Movies: Better at Home

I’m just about to give up on movie theaters, not that I have ever been particularly enthusiastic about the damn things. Despite the lure of gargantuan screens with their matching vibro-lush sound systems, I am fed up with, disgusted with, sick and tired of, and at the screaming point about, the constant disruptive bad manners on display in movie theaters today.

Over the summer I saw an early matinee of the new Star Trek at the Metreon, hoping that by attending a relatively unpopular time slot I might have a chance to see the movie unmolested. No such luck: a guy sitting right in front of me was more interested in squiring his girlfriend than watching the movie, and talked to her incessantly throughout. That’s in a theater with maybe 20 people present—all of us in the “sweet” spot, naturally. Did it even occur to him that he was bothering other people? Would he have cared if he knew?

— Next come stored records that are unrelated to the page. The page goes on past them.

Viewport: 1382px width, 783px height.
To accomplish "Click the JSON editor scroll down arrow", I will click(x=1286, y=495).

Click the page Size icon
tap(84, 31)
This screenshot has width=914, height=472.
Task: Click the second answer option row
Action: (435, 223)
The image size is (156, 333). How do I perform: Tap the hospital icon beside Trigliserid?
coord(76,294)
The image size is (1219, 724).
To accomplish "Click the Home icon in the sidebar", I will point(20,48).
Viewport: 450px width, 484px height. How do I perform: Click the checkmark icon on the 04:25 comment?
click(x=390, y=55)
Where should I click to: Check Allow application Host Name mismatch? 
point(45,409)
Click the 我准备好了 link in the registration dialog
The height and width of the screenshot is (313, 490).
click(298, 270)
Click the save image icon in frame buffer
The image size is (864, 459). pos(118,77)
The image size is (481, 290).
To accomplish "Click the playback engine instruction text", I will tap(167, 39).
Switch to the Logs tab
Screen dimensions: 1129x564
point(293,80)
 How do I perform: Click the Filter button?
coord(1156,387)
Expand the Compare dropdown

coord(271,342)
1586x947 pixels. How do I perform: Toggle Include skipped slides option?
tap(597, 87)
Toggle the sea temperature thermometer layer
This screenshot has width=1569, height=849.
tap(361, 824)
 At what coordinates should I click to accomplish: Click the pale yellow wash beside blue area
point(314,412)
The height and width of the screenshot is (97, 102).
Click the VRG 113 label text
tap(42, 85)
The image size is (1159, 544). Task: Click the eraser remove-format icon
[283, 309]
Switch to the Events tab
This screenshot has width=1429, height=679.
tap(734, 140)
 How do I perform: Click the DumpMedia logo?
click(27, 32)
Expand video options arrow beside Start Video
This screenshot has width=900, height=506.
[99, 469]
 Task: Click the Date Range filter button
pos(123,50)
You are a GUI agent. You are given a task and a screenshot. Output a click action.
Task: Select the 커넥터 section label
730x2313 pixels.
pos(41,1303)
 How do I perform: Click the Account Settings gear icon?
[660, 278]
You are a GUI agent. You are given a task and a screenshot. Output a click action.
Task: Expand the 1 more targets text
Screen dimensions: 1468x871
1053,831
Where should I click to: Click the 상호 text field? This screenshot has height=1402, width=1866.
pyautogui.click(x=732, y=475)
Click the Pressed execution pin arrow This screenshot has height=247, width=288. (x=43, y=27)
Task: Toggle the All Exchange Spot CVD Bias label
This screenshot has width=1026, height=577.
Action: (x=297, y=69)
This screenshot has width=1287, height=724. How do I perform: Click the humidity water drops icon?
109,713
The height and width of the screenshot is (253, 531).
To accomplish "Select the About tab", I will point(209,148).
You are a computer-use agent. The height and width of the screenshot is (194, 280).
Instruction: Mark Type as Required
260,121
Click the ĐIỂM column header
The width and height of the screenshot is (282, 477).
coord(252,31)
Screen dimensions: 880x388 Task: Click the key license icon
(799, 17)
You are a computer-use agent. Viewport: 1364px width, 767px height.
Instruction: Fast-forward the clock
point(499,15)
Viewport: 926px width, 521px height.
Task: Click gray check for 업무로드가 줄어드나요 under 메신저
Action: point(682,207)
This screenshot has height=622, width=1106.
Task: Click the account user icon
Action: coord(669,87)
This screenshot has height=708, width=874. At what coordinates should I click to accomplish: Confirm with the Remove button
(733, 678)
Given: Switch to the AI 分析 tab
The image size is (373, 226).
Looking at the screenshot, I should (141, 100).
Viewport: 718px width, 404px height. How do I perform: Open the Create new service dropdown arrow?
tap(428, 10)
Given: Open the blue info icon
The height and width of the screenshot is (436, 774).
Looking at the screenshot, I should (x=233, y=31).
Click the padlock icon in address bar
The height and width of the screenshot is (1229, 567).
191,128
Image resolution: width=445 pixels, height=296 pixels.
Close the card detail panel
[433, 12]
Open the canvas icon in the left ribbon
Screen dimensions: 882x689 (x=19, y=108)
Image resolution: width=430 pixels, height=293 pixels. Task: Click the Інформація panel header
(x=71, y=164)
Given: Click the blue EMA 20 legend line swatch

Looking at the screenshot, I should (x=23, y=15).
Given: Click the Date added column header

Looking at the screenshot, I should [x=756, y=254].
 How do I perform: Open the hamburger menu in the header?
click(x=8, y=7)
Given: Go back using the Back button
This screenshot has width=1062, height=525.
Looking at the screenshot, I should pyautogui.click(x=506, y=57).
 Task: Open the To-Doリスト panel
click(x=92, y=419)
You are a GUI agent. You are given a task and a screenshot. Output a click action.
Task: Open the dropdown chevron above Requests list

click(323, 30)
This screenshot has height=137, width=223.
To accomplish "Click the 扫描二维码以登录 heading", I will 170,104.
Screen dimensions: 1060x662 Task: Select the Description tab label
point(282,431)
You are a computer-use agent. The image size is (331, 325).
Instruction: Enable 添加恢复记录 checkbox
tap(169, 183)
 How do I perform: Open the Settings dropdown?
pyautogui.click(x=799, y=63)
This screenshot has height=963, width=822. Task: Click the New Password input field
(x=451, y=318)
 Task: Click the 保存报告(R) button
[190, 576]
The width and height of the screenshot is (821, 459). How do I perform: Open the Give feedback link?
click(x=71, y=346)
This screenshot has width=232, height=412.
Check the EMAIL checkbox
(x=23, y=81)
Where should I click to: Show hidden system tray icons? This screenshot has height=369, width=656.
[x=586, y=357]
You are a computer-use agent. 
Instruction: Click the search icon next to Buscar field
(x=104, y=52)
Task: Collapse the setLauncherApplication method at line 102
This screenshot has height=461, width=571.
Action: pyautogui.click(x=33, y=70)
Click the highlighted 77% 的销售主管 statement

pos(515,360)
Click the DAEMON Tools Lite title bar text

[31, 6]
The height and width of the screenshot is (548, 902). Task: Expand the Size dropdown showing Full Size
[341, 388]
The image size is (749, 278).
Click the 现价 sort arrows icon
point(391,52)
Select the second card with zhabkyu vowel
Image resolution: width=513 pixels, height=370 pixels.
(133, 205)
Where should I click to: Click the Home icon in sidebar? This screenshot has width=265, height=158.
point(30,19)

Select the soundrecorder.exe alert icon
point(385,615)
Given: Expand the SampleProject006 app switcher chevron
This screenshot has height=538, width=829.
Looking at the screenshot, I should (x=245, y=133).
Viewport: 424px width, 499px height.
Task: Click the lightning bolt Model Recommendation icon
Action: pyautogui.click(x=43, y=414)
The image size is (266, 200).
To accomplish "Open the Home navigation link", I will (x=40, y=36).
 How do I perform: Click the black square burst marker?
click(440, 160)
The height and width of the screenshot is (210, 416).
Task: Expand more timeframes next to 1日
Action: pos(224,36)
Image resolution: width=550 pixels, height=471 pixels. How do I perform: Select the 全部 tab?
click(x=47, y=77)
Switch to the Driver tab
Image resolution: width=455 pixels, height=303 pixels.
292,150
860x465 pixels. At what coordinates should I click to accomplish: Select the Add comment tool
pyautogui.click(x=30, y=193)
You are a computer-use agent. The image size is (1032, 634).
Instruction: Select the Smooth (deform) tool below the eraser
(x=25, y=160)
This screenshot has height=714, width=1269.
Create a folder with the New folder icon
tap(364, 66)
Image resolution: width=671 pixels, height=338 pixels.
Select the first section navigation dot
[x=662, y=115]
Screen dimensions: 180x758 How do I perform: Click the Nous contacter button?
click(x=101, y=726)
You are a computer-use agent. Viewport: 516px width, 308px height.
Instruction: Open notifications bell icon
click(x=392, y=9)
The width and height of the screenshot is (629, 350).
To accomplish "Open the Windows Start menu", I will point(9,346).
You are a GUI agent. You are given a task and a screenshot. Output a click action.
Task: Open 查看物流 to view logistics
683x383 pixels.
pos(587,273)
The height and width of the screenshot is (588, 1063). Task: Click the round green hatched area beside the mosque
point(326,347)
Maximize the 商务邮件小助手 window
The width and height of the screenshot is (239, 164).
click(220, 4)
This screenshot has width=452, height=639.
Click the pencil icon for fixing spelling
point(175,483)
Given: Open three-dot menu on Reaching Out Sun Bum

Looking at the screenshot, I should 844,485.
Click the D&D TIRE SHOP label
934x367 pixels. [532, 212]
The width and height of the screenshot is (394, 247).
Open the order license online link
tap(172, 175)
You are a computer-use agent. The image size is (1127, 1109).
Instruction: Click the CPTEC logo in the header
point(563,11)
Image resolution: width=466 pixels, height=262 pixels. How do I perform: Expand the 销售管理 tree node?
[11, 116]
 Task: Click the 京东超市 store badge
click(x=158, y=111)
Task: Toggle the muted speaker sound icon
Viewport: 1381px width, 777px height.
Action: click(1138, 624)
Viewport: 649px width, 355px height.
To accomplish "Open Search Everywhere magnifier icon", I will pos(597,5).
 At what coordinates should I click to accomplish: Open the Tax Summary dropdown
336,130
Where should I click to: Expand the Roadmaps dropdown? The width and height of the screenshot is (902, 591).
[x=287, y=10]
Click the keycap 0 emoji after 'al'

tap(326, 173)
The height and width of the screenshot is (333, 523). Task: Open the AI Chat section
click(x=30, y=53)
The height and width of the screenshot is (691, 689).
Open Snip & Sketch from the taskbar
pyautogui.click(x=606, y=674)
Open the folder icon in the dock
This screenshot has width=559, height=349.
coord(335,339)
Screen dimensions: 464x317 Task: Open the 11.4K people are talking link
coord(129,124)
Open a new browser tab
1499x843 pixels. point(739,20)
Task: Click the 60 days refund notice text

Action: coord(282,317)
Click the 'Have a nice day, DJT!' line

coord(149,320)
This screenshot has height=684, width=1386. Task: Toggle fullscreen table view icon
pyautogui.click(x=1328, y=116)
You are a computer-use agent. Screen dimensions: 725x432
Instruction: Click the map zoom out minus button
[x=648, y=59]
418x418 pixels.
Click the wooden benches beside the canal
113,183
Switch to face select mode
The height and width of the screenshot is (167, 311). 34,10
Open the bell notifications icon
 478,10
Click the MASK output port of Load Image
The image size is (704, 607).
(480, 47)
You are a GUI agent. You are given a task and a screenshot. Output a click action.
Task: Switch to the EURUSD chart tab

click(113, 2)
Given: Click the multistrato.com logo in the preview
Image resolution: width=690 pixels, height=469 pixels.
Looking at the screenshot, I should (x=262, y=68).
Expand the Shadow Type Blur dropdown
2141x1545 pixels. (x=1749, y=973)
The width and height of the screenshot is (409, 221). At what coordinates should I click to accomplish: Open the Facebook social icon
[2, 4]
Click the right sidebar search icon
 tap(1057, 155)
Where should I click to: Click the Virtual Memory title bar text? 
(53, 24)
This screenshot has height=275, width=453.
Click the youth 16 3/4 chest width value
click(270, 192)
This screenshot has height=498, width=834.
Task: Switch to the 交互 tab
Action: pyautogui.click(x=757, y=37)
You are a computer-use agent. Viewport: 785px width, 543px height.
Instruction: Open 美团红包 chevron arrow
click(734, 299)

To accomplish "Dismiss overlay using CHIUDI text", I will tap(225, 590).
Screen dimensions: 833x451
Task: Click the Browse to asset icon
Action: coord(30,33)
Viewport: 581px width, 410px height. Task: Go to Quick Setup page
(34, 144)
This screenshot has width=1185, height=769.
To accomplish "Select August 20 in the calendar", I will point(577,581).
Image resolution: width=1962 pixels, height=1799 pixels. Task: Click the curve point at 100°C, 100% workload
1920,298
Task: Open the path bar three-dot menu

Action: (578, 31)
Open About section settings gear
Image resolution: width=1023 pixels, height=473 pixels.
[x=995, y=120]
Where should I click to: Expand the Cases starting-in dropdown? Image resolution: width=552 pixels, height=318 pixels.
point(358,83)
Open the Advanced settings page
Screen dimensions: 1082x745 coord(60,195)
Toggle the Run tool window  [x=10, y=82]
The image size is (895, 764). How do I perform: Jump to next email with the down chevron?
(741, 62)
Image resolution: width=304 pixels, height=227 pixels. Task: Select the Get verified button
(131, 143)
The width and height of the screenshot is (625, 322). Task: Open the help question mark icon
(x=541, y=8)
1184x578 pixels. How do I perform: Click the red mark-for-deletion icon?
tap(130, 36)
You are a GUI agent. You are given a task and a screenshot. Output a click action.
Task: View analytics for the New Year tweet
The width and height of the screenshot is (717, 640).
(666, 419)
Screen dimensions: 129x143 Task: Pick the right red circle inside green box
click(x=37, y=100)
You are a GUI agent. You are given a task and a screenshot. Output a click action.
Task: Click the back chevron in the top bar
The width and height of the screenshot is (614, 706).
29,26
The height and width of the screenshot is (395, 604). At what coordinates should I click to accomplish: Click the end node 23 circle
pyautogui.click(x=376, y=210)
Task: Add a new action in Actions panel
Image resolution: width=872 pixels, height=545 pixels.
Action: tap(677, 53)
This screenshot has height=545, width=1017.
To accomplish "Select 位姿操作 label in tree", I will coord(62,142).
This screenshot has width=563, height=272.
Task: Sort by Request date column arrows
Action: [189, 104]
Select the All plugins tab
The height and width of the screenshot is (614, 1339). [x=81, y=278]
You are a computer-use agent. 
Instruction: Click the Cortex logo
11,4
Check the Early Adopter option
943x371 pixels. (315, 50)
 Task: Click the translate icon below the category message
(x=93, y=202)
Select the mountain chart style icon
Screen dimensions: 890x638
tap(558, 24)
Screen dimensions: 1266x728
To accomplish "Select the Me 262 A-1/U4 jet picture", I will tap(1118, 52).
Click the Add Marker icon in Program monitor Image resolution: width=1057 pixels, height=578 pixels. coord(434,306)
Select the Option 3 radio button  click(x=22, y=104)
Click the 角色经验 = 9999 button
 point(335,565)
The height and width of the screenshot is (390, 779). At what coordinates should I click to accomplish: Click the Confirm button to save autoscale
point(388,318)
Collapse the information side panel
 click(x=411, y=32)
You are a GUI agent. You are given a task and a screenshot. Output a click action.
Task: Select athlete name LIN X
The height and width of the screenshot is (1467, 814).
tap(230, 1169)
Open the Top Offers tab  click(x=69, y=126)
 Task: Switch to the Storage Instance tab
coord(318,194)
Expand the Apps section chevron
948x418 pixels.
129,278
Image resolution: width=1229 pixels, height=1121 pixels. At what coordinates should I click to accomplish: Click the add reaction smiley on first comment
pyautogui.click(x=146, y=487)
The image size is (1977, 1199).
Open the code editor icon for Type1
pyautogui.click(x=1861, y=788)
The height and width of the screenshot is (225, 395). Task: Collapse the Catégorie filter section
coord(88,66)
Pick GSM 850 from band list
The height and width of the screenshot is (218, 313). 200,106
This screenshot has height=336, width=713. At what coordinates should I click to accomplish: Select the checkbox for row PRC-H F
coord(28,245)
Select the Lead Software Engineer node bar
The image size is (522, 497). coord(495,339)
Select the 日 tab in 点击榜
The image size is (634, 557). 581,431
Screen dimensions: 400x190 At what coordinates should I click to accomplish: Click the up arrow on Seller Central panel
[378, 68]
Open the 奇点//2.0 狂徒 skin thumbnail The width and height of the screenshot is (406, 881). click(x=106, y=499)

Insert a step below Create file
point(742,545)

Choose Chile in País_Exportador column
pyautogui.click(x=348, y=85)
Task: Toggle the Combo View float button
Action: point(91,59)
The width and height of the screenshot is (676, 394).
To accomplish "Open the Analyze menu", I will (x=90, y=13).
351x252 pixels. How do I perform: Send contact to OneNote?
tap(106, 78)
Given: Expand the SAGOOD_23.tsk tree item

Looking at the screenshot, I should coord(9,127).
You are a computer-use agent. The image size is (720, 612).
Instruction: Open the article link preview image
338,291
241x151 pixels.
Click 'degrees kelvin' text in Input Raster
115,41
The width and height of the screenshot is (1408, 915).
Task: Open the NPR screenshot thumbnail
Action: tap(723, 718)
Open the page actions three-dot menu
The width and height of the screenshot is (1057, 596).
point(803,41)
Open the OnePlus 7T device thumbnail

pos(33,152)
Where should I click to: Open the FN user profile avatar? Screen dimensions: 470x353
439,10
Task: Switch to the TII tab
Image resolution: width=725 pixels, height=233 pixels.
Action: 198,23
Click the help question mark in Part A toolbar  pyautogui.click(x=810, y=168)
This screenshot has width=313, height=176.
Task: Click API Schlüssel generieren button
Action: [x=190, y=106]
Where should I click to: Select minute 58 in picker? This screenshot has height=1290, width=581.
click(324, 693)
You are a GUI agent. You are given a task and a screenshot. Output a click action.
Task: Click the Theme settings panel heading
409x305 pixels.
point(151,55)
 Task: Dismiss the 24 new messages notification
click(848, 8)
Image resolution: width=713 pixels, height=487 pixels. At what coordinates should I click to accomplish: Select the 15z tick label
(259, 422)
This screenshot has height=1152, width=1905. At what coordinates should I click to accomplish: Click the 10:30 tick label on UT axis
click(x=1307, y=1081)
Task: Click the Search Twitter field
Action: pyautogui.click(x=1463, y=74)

I remember seeing one of the restorations of “Gone With the Wind” over at Oakland’s gorgeous old Grand Lake theater. A friend and I went to the trouble to drive over there, find parking, all that, just for the fun of seeing GWTW in the kind of theater for which it was intended. Well, it would have been just peachy if some stupid broad wasn’t telling her 3-year old daughter everything that was happening onscreen, and if she hadn’t plopped down right in front of us, even though the theater was about 99% empty and we were sitting rather closer to the screen the most folks tend to do. But, no…she had to be right in front of us so there was a head silhouetted between me and the Civil War, even though she could have chosen any one of about 2,000 empty seats anywhere else. My friend and I shifted over a few seats, wrecking the perfect dead-center angle we had acquired, but then the bitch wouldn’t stop talking. Finally my friend leaned over, and in a foghorn-blast voice that drowned out everything—the blabby woman, Max Steiner, Mammy berating Scarlett for going out without her shawl—yelled out WOULD YOU GODDAMN SHUT THE F*** UP!!!!

At least that got her attention and she did, indeed, shut the f*** up. But why was it necessary? Did it ever occur to her that she and her daughter were not the only two people there?

Probably not.

I got the Blu-Ray of Star Trek and have enjoyed it immensely, aggravation-free. Nobody there to bother me. And I can hit pause when I need to go pee. Perfect.

Ditto the new ultra-sharp 8k sampled restoration of Gone With the Wind on Blu-Ray. No aggravation. Nobody there to bother me. Pee breaks. Perfect.

I saw Up originally at a press screening with a critic friend of mine. We had to sit through 20 minutes of the most insane, bone-jarring PR drivel from a screaming maniac with a microphone (isn’t the point of a microphone to allow him to be heard without screaming?), followed by a screening with the sound system ratcheted up to the point of causing pain, mainly to drown out the noise of the audience—lots of kids and teenagers. I still enjoyed the movie, a testament to Pixar’s irresistable filmmaking ability, but it was only when I bought the recent video release and was able to watch and hear it unmolested by screaming and ear-bending volume that I was able to appreciate it fully.

There are some marginally rude people at the Symphony on occasion, but nothing like the callous rubes who infest movie theaters. Although there are some folks who find the ‘collective experience’ as enhancing the movie, I’m not among them. On the whole I enjoy being in a Symphony audience, so we’re not dealing here with ochlophobia per se. It isn’t crowds I dislike, but inconsiderate rudeness.

And with high-def being the way it is, and home sound systems being the way they are, one loses little, if anything, by seeing the movie on a nice big home LCD or plasma model, off a high-def source like Blu-Ray. The screen is smaller, but not actually from one’s viewpoint—a 56″ screen viewed from six feet away fills the senses just as well as a wall-sized affair screen viewed from a theater seat. I’m looking forward to viewers that do for video what headphones do for audio—i.e., render it private and immersive.